◆ TASK INPUT
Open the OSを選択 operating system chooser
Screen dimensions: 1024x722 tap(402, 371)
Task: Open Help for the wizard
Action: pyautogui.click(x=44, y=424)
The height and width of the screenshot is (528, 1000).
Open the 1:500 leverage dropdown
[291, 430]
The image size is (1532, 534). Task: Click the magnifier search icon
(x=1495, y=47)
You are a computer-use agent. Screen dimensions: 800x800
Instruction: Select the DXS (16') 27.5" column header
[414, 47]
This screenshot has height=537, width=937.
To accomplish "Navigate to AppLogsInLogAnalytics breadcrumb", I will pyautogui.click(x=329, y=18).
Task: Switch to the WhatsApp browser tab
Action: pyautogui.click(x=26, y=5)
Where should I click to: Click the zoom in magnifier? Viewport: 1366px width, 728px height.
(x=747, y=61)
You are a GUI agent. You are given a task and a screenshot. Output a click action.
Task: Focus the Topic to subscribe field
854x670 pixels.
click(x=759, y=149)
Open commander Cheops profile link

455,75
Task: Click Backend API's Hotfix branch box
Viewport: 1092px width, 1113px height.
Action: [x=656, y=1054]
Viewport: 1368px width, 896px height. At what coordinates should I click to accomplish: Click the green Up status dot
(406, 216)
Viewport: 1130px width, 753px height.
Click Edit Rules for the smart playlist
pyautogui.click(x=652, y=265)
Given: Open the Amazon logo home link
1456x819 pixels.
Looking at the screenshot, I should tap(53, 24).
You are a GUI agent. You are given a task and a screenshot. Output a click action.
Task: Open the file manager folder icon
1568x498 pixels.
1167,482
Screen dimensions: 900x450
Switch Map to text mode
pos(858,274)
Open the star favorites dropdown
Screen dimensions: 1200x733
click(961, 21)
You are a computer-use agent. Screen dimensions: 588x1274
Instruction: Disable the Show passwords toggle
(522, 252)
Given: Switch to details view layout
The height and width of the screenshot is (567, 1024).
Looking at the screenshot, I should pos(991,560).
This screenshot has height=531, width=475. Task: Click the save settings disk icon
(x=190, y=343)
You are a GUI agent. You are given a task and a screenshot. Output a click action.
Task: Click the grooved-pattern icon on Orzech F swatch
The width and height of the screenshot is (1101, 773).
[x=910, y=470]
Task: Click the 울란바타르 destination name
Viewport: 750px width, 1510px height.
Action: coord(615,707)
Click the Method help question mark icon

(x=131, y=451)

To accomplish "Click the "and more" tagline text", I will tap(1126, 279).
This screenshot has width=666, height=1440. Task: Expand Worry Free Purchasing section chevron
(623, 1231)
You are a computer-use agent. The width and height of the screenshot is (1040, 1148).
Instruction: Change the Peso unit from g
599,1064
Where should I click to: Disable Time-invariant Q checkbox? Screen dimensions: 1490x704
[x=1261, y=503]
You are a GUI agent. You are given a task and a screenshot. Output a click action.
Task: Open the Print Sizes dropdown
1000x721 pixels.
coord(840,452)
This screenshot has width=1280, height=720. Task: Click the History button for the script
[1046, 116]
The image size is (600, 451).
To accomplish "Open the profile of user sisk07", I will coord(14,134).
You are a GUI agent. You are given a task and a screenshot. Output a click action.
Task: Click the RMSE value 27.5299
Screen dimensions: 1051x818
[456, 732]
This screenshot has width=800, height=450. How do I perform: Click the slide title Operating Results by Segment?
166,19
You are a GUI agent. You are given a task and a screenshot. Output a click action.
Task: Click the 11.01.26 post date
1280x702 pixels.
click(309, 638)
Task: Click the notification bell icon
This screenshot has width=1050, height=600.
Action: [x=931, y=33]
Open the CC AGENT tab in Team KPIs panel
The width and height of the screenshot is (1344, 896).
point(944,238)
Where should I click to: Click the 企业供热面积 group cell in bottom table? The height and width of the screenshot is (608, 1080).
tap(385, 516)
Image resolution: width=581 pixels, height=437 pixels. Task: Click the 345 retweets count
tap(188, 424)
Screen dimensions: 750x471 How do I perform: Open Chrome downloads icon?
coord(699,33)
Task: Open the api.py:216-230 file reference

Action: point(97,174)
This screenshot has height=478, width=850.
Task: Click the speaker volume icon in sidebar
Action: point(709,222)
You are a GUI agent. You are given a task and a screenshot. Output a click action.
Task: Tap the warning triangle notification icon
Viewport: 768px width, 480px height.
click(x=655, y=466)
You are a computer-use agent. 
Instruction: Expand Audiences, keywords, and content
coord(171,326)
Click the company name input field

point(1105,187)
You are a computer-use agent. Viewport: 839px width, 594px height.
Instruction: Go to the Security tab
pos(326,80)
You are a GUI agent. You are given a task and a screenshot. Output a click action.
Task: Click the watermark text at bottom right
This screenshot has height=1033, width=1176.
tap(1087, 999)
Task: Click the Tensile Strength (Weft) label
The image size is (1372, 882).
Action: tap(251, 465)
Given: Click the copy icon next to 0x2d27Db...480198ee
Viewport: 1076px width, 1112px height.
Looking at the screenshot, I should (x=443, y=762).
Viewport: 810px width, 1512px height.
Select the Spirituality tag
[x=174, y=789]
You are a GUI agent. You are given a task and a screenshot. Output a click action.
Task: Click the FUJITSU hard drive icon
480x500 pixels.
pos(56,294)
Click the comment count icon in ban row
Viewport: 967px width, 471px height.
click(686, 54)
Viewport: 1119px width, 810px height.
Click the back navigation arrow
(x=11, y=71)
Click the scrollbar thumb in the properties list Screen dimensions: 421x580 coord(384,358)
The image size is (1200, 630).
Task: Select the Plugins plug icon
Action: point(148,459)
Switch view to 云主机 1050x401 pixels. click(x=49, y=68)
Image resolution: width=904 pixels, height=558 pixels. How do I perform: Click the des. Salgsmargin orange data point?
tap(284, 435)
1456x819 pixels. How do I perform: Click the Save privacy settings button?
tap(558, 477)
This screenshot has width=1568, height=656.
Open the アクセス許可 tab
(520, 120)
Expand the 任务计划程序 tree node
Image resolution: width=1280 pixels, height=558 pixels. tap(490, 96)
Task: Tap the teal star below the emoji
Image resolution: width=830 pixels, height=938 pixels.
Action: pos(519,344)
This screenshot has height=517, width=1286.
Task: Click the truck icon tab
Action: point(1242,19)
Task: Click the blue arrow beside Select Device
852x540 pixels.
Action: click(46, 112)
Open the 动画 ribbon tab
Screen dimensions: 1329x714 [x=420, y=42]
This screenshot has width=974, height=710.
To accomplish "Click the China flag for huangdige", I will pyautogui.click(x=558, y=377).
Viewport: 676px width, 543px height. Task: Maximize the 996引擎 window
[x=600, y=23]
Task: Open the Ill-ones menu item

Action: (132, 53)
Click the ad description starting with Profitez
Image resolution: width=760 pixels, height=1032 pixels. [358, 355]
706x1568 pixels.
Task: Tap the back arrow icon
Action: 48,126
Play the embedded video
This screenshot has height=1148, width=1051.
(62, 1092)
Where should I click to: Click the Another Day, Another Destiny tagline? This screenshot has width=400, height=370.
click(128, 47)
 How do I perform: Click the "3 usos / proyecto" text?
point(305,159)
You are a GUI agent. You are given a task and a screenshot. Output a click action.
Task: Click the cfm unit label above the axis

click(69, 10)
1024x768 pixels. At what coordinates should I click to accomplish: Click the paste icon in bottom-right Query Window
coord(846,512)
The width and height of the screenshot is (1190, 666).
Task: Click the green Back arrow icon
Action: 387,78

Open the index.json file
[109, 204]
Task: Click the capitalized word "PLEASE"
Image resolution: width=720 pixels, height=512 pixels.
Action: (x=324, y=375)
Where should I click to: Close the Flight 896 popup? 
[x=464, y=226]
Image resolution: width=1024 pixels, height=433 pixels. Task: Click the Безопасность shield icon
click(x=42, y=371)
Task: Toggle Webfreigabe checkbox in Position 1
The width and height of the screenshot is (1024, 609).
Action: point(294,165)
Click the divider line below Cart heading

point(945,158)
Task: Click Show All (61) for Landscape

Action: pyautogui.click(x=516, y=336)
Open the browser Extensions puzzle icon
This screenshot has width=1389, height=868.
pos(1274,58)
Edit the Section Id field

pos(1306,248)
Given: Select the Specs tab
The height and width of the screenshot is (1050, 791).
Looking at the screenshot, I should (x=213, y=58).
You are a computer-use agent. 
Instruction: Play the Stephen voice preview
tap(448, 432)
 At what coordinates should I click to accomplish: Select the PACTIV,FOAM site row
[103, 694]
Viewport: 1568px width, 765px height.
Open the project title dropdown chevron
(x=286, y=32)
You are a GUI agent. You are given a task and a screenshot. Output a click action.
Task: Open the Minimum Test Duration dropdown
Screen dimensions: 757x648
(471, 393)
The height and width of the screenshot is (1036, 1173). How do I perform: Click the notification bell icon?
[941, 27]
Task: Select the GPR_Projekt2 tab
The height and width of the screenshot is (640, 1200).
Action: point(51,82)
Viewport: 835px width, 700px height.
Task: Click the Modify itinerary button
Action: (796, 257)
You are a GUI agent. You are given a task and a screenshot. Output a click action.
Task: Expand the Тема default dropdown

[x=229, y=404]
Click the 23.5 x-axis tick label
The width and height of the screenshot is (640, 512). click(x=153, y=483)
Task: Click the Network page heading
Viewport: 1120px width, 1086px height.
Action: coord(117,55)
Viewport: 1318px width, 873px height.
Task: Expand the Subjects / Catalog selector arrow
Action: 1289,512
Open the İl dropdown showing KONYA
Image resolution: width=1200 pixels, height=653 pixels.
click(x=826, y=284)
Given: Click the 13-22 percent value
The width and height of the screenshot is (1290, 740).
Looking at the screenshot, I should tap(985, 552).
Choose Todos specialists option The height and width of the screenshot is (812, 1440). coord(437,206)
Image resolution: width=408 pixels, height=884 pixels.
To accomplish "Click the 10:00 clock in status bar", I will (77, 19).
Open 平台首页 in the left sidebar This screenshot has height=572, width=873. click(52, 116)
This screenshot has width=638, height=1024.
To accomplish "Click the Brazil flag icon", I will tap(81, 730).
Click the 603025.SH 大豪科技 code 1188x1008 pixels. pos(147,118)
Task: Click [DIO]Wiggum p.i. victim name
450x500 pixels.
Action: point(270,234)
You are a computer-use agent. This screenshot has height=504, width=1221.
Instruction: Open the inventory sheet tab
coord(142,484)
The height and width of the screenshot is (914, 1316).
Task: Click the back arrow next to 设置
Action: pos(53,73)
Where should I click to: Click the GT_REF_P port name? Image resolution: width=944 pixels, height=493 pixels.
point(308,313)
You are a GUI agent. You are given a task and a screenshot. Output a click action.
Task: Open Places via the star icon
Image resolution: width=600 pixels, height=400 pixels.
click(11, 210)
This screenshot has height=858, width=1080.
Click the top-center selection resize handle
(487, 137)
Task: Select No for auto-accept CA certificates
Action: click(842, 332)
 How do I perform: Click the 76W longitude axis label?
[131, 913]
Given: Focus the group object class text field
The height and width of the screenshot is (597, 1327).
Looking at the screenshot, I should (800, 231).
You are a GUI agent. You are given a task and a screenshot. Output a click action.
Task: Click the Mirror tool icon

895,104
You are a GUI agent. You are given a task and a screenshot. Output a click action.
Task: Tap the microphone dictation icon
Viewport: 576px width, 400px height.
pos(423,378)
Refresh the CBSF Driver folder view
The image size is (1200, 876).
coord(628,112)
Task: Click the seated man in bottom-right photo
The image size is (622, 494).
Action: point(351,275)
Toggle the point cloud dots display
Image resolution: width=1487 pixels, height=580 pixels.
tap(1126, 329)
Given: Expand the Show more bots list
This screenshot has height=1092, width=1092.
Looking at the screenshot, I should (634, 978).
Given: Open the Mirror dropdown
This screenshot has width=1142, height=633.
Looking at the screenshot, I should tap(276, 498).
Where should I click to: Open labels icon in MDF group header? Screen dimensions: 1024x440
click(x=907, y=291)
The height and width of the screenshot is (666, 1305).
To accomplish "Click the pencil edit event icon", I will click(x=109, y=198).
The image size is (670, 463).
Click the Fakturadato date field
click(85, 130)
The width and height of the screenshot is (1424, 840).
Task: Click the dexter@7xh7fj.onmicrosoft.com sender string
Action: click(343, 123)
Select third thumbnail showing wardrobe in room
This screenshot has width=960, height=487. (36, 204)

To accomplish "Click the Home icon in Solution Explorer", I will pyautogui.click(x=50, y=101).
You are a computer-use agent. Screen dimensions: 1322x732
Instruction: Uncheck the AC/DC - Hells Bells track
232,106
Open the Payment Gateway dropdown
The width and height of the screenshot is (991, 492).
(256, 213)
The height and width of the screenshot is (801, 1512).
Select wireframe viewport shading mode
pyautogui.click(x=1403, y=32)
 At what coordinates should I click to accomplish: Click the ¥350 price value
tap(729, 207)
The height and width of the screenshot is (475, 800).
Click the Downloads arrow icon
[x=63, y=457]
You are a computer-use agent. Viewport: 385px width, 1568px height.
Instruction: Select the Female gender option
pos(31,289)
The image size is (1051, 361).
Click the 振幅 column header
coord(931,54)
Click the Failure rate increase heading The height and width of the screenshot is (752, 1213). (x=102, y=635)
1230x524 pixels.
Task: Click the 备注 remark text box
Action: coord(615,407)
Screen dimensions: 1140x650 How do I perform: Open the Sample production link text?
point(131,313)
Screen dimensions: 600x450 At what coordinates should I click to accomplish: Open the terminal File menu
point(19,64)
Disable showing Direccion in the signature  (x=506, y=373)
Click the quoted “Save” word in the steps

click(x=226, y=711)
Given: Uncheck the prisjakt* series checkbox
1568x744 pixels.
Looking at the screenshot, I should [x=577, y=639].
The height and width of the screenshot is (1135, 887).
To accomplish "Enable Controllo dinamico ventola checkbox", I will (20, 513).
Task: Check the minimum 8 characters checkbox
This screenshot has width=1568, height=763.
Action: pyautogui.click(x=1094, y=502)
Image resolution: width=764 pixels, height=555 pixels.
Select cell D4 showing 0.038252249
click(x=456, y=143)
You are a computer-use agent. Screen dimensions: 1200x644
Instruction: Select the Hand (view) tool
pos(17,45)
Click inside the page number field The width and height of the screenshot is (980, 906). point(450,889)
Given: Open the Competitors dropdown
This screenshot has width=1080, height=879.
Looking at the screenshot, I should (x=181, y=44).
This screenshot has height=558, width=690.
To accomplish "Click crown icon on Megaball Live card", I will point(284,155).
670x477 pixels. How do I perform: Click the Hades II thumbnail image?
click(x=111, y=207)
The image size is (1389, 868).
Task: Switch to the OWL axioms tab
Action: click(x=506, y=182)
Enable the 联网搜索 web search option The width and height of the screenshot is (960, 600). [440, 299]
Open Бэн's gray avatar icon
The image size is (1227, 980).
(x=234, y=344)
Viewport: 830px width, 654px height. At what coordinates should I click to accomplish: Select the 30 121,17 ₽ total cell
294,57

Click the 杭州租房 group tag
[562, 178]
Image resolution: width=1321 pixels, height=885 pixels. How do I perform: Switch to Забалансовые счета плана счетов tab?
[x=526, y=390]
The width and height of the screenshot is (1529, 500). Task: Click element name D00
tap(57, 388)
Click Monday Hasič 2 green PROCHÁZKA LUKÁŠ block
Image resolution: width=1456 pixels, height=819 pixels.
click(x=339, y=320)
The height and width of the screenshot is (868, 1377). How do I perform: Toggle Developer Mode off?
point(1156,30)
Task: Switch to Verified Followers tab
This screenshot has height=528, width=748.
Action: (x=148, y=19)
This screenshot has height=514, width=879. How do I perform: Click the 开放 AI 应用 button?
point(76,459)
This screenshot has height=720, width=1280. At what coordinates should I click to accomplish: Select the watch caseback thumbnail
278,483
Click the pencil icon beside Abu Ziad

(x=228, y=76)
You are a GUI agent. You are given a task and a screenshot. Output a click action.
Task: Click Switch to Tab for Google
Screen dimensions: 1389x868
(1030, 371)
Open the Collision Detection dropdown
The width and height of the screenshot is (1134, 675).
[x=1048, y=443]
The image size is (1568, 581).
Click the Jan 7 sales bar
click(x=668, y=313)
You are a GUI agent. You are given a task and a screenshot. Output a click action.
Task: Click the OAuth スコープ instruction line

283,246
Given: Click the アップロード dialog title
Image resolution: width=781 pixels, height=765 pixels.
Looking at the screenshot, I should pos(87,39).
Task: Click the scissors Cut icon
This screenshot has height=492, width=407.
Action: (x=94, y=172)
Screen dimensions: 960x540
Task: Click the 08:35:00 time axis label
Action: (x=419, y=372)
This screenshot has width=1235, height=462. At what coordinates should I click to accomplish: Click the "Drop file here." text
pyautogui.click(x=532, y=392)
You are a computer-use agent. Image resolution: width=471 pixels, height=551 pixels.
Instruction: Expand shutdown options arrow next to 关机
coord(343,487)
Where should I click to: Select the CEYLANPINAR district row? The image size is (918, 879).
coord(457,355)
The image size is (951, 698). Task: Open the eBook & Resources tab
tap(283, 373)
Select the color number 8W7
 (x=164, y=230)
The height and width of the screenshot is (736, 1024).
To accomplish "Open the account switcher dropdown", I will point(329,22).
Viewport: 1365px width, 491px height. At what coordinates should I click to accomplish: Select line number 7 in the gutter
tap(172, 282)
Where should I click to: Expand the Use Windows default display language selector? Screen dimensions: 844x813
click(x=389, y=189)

◆ THE TASK
All lines in the entries above that include "computer" should be found and copied.

◆ FINAL ANSWER
You are a computer-use agent. Screen dimensions: 800x800
You are a computer-use agent. Screen dimensions: 588x1274
You are a computer-use agent. The width and height of the screenshot is (1040, 1148).
You are a computer-use agent. 
You are a computer-use agent. Viewport: 839px width, 594px height.
You are a computer-use agent. 
You are a computer-use agent. This screenshot has height=504, width=1221.
You are a computer-use agent. Screen dimensions: 1322x732
You are a computer-use agent. Viewport: 385px width, 1568px height.
You are a computer-use agent. Screen dimensions: 1200x644
You are a computer-use agent. Image resolution: width=471 pixels, height=551 pixels.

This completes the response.